Teks Bacaan
__________

Tubuh Geologi dari puitika Zawawi Imron

Dalam peta itu, D. Zawawi Imron memperlihatkan jejak paling berwarna untuk melihat strategi puitika Jawa Timur dalam peta puisi Indonesia. D. Zawawi Imron banyak dilihat puisi-puisinya organik dengan ikon-ikon alam maupun kultur Madura dan tradisi sastra pesantren, juga menyimpan militansi khas Jawa Timur. Militansi yang bisa ditarik ke daya hidup, mistik, maupun konsekuensi-konsekuensi sosial seperti dalam sajaknya Utang atau Celurit Emas. Militansi yang kadang-kadang menjadi tidak berbatas lagi dengan semacam nihilisme puitik. Melalui puisi-puisinya. kita seperti kembali menyusuri daun-daun kering antara cerita-cerita panji dan candi, menaiki perahu antara laut, sungai dan hutan, menyusuri folklor-folklor pesantren dan menciptakan adanya komunitas literer yang memang berpikir dengan imaji dan bukan dengan logika. Budaya lisan saya kira merupakan seponsor utama untuk lahirnya cara berpikir seperti ini.

Puisi-puisi Zawawi memiliki strategi puitik yang umumnya bergerak dari isu-isu sosial, nilai-nilai lokal atau reliji sebagai “tubuh pertama” dari puitikanya. Isu atau nilai-nilai ini kemudian bergerak mengalami internalisasi dan menghasilkan “tubuh kedua”. Lihatlah sajak Utang karya D. Zawawi Imron ini: Kalau utang itu telah menjadi bulu tubuh kami, menjadi rambut dan bulu ketiak kami, utang itu akan mendesir dalam aliran darah kami, dan mendetak dengan sejumlah detak jantung kami, serta tak sempat kami lunasi, sebelum kami mati, utang itu akan menjadi nanah tempat berkubang anak-anak kami, utang itu akan menjadi samudera tempat berlayar cucu-cucu kami (dari Ribut Wijato, “Propinsi Para Penyair”, 2002).

Tema utang dalam puisi Zawawi, yang merupakan isu nasional, dalam strategi puitikanya mengalami internalisasi seakan-akan utang telah menjadi tubuhnya sendiri. Melalui tubuh kedua ini, penggemparan dan pengukuhan atas eksplorasi imaji-imaji puisi mulai dilakukan hingga mendapatkan posisinya yang massif dan militan.

__________

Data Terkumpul
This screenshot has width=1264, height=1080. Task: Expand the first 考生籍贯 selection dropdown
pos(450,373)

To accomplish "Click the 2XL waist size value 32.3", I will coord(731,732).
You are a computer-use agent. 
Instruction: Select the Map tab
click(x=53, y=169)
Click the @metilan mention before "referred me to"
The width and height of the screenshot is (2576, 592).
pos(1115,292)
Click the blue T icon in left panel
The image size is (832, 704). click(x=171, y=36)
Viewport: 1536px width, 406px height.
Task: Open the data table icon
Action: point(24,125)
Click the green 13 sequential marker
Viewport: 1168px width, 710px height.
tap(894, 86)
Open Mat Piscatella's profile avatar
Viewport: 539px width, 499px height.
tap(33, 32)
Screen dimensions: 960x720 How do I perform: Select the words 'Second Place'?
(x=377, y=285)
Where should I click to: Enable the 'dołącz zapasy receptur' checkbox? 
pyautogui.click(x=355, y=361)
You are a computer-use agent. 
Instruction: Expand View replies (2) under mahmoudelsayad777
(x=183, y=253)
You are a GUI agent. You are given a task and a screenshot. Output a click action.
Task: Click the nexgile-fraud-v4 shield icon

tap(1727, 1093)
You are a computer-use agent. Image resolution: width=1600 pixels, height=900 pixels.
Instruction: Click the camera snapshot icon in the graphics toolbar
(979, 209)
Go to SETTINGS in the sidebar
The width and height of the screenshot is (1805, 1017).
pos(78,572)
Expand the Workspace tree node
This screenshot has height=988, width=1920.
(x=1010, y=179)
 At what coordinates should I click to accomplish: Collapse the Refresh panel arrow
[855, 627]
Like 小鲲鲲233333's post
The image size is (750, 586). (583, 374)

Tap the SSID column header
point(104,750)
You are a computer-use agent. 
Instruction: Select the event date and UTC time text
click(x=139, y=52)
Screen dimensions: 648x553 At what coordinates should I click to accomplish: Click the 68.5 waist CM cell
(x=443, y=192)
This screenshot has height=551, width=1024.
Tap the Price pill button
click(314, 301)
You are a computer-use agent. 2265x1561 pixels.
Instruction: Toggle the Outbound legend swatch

__________

Daftar Tugas
(1) Menurut teks tentang puitika Zawawi Imron, apa yang merupakan sponsor utama bagi lahirnya cara berpikir dengan imaji dan bukan dengan logika?
(2) Tulis ulang bagian teks tentang puitika Zawawi Imron yang dimulai dengan "Tema utang dalam" dan berlanjut sampai "massif dan militan.", dengan menukar "isu nasional" menjadi "isu global".

Tugas Terselesaikan
(1) Budaya lisan.

(2)
Tema utang dalam puisi Zawawi, yang merupakan isu global, dalam strategi puitikanya mengalami internalisasi seakan-akan utang telah menjadi tubuhnya sendiri. Melalui tubuh kedua ini, penggemparan dan pengukuhan atas eksplorasi imaji-imaji puisi mulai dilakukan hingga mendapatkan posisinya yang massif dan militan.